The white space I was falling through - it was actually quite beautiful.
Now my daughter is old enough - I mean, I have been at this game long enough - I understand how children weave into us so profoundly. When they are born it’s like a meteor has fallen and wounded a huge crevice in us. But it takes years to understand the exact impact of it. I found the wearing away of the self, like the tide on a rock, depressing in the early days. I wanted to know exactly where I was now that this new devotion was in me. But now I am not sure it is so much erasure but addition, a new direction. I want to orient to this, even if I am not sure where it is pointing yet.
Imagining a new future requires a type of clearing from inside out, a shedding of things that we no longer have the luxury to bring along for the ride. I long for more simplicity and clarity. I want less things. I want to be brave and do radical things but I am afraid, too.

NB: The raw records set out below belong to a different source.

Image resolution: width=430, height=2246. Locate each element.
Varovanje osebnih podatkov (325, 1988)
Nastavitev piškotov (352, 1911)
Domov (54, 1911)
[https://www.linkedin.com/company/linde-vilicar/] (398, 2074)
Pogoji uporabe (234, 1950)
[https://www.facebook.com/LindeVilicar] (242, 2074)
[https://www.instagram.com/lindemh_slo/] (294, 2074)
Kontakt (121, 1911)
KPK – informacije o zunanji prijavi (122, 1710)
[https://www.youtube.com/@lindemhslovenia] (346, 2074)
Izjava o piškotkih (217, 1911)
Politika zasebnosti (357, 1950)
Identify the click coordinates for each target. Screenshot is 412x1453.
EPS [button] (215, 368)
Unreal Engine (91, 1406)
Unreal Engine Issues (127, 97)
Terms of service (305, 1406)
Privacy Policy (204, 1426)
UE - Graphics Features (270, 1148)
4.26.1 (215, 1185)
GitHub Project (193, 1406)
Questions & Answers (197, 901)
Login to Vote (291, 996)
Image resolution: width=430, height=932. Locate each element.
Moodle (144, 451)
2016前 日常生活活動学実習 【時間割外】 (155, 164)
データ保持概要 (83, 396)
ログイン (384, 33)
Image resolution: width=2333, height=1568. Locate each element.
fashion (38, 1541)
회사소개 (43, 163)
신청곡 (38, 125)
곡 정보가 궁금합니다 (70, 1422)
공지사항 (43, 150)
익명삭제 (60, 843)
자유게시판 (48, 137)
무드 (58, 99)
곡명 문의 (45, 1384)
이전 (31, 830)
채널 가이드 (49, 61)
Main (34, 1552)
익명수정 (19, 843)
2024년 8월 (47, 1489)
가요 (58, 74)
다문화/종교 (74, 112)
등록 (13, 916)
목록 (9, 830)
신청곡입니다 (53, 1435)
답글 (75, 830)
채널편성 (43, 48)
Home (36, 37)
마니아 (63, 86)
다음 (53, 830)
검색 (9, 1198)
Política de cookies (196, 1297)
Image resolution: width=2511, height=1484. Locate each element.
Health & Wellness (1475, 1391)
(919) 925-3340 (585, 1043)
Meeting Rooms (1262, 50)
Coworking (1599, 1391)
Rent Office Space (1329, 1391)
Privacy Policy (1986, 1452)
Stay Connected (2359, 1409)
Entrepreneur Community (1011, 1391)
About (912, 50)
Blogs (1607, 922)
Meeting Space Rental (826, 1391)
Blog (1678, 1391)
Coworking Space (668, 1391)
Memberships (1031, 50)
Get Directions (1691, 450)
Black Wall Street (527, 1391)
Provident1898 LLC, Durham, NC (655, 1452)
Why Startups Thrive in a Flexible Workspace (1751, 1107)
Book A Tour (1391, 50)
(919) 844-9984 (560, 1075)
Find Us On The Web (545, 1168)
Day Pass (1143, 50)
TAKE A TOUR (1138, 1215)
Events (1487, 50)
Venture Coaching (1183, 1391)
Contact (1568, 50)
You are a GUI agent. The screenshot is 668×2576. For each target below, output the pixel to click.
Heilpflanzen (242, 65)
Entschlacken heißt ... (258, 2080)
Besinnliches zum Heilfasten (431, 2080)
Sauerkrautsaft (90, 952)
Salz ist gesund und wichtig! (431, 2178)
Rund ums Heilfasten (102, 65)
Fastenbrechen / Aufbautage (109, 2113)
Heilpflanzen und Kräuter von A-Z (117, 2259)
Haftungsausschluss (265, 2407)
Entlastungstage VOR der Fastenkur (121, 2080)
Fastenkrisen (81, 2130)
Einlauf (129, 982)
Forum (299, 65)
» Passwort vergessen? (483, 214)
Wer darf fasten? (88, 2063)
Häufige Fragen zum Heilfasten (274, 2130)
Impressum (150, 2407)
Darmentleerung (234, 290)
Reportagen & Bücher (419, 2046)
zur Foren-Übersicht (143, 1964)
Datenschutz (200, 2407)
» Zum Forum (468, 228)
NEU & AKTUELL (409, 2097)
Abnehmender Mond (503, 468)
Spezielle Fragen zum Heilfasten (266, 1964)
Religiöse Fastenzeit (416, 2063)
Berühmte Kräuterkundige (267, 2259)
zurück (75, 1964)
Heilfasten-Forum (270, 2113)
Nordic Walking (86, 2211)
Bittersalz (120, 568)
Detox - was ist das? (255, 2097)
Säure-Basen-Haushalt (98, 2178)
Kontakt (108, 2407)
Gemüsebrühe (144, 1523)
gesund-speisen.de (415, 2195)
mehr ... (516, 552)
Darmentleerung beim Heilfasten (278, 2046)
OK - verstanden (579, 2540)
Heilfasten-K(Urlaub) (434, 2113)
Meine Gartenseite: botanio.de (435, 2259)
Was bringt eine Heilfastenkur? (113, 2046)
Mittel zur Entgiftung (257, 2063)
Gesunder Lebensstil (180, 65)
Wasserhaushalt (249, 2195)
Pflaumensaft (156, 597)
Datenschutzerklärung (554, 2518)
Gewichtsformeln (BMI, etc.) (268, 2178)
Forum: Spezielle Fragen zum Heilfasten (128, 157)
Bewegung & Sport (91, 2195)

I will always be frightened that something terrible will happen to me or them or to the world. I will always be afraid of deaths both big and small. I know I don’t have to obliterate the fear, but I do have to make room to live with it. It is the other side of my love, it is words carved into rock and it cannot be erased.
In the early morning I stroke the soft head of my boy. My daughter sleeps soundly, safely in the other room. Here we are on planet earth. There is just this, all of this, right now, wildly, inevitably enough.